Outlook 2016 - Canaccord's Top Two Strategists weigh in
Erica Szczech - Jan 08, 2016
World growth stuck at ~3% GDP. In a low-growth world, growth momentum matters more than levels. Contrary to 2015, the global economy is entering 2016 with leading indicators pointing to a mild recovery in momentum. Downside risks are well understood
The Quantative Stratigist, by Martin Roberge
World growth stuck at ~3% GDP. In a low-growth world, growth momentum matters more than levels. Contrary to 2015, the global economy is entering 2016 with leading indicators pointing to a mild recovery in momentum. Downside risks are well understood but upside risks may emerge as recent growth concerns force central banks to support monetary reflation with fiscal stimuli.

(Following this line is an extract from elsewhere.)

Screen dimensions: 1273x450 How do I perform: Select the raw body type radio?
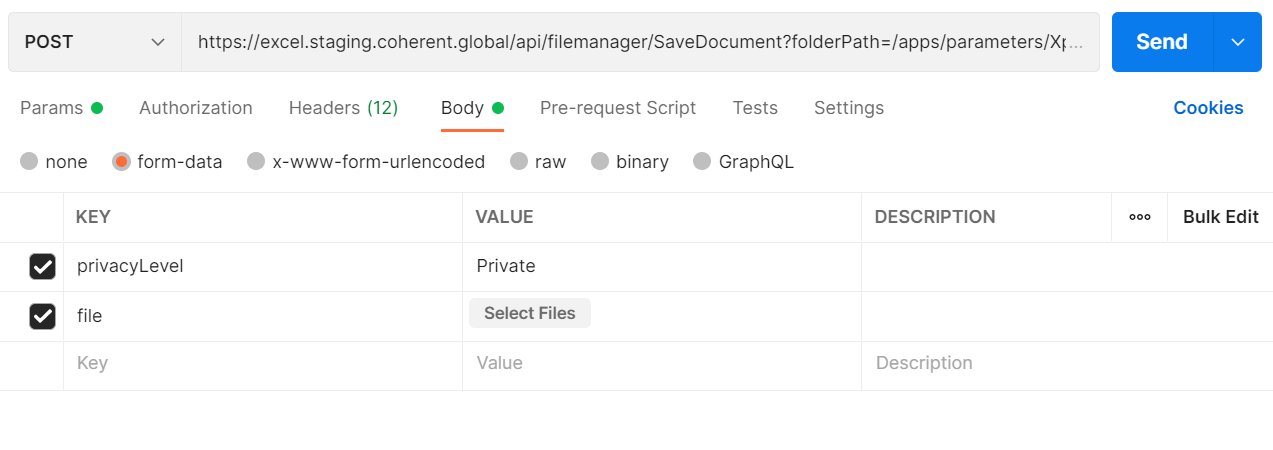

The US economy; a greater risk than China? While Chinese authorities have deployed fiscal backstops, the Fed is caught in a negative feedback loop with the dollar whose appreciation is capping growth around 2%. This vicious circle can only be broken through less hawkish rhetoric. We expect the Fed to blink this spring as transitory factors holding down inflation fail to dissipate.
Canada is a stalled engine <2% GDP. The BoC is sidelined until the weak CDN$ and Liberals’ infrastructure spending binge stimulate the economy and offset headwinds from lower oil prices. We believe this is a 2017 story, meaning another year of heated housing-market conditions in 2016.
US$ soft-landing and temporary reprieve for CDN$. We project a year-end target of 76 cents for the CDN$. The US$ weakens after the first Fed hike. Softer US growth and gradual Fed hikes should beget US$ depreciation. The CDN$ is oversold and history shows that it can rebound up to six months before a bottom in oil prices. Canadians should now hedge foreign currency exposure.
US Portfolio Strategy, by Tony Dwyer
Indicators entering buy zone
There is very little to say about the current state of the market that looks positive, especially given the sharply lower indication in S&P 500 Futures. Commodities remain under heavy pressure, the Middle East is a powder keg, North Korea claims to have a hydrogen bomb, China is devaluing its currency and is limit down overnight, most global and domestic economic indicators appear to be losing momentum, the Fed has begun raising rates, and equities are under heavy pressure to begin the year.
Early-year weakness drags indicators into buy territory. Since early December, we have been waiting to get more aggressive once the Fed raised rates and our key tactical indicators get oversold enough to indicate the close proximity to an identifiable low. We have found that during periods of such high anxiety – even in the context of our positive core thesis – we must wait for the equity market to get “oversold enough” using our four key tactical indicators to warrant a more aggressive stance. These indicators are not meant to pinpoint an exact low, but are meant to highlight a time surrounding an important low, as highlighted in Tough time to ask for a bounce. While our indicators are not as extreme as they can become (such as August 2015), they are getting to the point that warrants a more aggressive tactical position despite the prospect of even more weakness.
Let’s take a look at what our signals are, what is an “oversold enough” condition that warrants a more positive tactical view...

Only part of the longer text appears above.